Data extract>
**********
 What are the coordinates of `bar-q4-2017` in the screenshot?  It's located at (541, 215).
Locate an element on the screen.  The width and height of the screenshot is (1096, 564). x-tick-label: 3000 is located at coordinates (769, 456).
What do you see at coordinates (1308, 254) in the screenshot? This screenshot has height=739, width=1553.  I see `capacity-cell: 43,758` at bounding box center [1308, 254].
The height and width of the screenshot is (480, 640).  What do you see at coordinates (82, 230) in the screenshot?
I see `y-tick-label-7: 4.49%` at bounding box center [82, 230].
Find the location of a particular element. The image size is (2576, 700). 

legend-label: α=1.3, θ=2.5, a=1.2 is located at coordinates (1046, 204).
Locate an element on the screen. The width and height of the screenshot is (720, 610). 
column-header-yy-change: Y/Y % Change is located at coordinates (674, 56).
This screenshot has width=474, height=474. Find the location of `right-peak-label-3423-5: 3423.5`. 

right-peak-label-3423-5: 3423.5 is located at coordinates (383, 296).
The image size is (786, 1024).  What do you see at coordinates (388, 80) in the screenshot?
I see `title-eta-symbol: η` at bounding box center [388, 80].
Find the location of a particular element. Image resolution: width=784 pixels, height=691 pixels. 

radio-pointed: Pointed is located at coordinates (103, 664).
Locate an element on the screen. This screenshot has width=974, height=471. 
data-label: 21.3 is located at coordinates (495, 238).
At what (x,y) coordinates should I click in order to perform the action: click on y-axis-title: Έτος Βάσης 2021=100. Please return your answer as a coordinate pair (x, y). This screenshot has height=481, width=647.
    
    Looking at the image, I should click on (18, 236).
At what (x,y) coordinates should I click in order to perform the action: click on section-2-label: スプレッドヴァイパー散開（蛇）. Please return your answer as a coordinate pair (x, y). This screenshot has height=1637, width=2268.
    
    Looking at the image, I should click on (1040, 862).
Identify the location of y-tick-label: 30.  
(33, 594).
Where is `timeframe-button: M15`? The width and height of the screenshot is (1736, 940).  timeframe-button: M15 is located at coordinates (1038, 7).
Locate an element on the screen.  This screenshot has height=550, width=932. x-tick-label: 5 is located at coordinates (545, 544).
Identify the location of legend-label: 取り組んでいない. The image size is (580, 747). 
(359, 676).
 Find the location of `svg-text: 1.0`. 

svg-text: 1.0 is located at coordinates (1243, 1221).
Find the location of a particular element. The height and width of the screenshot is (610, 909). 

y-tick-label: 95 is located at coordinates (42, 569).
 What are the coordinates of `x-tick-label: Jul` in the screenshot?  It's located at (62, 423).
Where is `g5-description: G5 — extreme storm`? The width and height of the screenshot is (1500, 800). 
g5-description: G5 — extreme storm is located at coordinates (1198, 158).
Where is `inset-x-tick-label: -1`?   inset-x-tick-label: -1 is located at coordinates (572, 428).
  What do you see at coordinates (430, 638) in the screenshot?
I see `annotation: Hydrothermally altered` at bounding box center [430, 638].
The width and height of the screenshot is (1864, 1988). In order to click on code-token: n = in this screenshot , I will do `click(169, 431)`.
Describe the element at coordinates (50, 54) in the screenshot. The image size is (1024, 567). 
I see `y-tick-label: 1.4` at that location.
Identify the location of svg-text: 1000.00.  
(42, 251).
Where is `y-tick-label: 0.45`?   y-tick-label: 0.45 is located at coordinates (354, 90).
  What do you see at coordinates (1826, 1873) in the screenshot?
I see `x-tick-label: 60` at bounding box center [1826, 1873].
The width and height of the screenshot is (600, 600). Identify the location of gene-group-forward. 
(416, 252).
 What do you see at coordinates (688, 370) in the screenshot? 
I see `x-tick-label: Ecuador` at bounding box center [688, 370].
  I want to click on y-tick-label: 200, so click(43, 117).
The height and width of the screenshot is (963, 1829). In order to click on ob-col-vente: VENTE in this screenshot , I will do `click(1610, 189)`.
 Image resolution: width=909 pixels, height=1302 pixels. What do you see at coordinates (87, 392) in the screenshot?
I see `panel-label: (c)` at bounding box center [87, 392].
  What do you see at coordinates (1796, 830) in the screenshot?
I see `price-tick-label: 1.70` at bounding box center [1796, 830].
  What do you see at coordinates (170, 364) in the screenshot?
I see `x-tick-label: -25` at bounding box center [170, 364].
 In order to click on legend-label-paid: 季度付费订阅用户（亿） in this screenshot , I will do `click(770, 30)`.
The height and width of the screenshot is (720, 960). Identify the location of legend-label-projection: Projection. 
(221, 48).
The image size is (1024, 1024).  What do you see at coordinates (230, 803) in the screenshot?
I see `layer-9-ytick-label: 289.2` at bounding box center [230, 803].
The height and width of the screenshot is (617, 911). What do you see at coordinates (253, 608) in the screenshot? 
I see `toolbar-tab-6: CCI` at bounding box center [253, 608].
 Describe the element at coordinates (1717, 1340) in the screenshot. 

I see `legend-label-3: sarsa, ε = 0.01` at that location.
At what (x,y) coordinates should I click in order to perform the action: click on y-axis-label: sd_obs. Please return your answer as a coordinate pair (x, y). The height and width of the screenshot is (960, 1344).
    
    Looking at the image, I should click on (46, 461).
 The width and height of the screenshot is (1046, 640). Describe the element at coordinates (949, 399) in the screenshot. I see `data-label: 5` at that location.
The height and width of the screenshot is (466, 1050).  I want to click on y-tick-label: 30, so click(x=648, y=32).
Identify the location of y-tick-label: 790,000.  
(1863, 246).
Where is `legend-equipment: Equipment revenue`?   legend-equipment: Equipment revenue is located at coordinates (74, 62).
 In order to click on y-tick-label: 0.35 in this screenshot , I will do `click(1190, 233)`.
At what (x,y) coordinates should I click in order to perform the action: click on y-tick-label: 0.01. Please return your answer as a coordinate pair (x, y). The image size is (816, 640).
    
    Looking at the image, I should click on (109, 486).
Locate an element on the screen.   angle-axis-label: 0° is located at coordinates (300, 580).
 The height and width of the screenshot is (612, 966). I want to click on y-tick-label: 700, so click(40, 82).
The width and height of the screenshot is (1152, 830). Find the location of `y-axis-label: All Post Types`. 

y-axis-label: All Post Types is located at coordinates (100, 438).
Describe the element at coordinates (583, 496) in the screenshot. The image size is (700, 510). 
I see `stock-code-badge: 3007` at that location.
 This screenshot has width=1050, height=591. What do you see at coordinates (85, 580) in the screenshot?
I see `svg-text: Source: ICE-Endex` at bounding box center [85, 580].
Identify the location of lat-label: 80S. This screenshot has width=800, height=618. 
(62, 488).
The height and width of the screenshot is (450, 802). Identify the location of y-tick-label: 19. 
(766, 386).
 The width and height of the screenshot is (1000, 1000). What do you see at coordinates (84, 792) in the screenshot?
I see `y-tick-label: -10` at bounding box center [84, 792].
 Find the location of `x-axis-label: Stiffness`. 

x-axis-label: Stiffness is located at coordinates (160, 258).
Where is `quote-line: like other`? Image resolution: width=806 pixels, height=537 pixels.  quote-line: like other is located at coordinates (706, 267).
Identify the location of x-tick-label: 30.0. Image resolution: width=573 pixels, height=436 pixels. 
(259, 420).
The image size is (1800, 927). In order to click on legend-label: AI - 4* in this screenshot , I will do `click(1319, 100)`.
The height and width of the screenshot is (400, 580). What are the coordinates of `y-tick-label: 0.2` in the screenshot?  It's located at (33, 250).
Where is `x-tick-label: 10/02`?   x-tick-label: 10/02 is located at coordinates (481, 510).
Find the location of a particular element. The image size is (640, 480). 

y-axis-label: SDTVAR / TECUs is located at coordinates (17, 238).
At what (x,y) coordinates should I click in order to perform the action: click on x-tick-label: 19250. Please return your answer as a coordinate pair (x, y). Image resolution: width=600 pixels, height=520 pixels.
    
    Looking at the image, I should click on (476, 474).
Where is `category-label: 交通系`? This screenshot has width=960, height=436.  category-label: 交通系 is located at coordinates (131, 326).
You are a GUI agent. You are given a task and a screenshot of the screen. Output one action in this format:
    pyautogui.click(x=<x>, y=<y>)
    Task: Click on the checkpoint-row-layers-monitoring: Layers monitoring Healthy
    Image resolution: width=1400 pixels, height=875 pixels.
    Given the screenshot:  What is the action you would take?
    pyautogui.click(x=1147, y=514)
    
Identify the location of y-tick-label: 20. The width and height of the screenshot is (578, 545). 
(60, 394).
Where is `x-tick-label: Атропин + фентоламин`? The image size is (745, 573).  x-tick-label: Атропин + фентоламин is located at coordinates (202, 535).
**********
Task>
Show every line of the records that contains the string "extreme".

Task answer>
Where is `g5-description: G5 — extreme storm`? The width and height of the screenshot is (1500, 800). 
g5-description: G5 — extreme storm is located at coordinates (1198, 158).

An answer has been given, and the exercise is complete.